Does anyone have an opinion on which would be the better path to go down? cc @Zoxc
You could use a per thread list of events. I think the more important question is how to visualize things (and what to record).
I'd like to remove query cache hits from the results without
debug_assertions, mostly because that is in the query hot path and isn't affected by the time things take (so enabling
debug_assertions doesn't affect the results, assuming we don't run different queries with
You could use a per thread list of events.
Is there an api or something I should use? Or can I just use regular TLS stuff?
(I've never used Rayon before so I don't know if there's a better way of doing this in that library)
I was expecting per-thread-lists of events
I would probably just use regular TLS
though how to "sweep all the threads"...? I can't remember but I think we make a separate "tcx" per thread or something?
(mm perhaps not?)
but basically I wonder if there is some per-thread state we can already build on (and if not, I suspect we may want it)
Does Rayon send a shutdown message to each thread to get them to terminate or does it just
kill them from the outside or something?
it cerainly doesn't kill them
Maybe there's a way to send a message to each thread to get them to consolidate the data
I don't remember exactly what hooks there are
Ok. I guess I should research Rayon more then :)
I feel like it'd be nice if we could make this distinct from rayon
i'm imagining something like this
you have some thread-local state
if it is not initialized for a given thread, you create a
Arc<ThreadLocalState> and store it in the compiler
you also keep one handle for your current thread
I guess that would still have to use atomics
but they would be uncontended operations
I have a
WorkerLocal type, which allows you to have thread local state and collect it up after
You need ownership to do so though. So you can't do that in
GlobalCtxt with safe code (since I removed the
I also want to add a
SharedWorkerLocal which would allow you to iterate over everything without ownership
I wouldn't worry too much about this though. Just a single global list with a mutex should be fine
Ok. I'll start with that and then we can optimize later.
HashMap<ThreadId, ProfilingState> so making it thread local later will be easy
BTW, are there any docs describing how parallel queries works? Or the vision for how they're supposed to work?
/me notes the topic about design docs in all hands discussion :)
@nikomatsakis That's about writing more docs right? I'm not missing some already existing docs? :)

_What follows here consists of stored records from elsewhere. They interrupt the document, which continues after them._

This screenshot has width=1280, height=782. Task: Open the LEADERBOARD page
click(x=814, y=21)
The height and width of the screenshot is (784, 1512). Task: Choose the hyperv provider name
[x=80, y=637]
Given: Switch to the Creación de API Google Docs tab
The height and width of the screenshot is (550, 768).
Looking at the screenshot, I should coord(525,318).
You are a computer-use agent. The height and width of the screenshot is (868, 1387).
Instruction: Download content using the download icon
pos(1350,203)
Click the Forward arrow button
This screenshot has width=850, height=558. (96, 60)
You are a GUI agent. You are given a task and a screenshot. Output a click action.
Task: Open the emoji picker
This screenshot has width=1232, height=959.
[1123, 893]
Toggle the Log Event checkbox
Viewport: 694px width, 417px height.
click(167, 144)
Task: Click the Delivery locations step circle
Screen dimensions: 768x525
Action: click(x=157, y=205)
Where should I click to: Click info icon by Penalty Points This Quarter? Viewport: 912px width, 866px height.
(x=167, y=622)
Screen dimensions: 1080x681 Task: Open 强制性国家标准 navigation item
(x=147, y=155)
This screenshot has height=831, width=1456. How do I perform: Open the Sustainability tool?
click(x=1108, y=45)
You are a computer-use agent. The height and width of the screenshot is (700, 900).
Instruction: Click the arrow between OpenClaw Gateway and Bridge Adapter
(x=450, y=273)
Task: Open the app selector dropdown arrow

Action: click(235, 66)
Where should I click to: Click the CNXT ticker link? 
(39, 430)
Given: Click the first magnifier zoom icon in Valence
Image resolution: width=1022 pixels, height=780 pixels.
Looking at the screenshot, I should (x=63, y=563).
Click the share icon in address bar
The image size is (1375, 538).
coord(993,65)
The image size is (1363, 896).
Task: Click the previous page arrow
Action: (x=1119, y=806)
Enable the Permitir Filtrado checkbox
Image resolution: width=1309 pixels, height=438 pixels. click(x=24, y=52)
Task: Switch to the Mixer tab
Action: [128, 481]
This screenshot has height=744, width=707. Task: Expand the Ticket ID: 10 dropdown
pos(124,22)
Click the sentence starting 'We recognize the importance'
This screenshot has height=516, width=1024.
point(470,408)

Last I checked there wasn't anything about parallel queries in the rustc guide.
@Wesley Wiser correct =)
I'm basically saying "I want to try and do more design docs so that the answer is 'yes' and not 'no'"
that said, there were some internals threads that may be helpful
this is probably the main one: https://internals.rust-lang.org/t/parallelizing-rustc-using-rayon/6606
Thanks for the pointer! There's a lot of good info in that thread
@Wesley Wiser I have a PR to the rustc-guide that will add a little bit about parallel queries: https://github.com/rust-lang/rustc-guide/pull/270/files#diff-7b2b8e856b6cf936c97794a1cc7ec846R212
that does not go into how it's concretely implemented though
Thanks @mw!! :tada: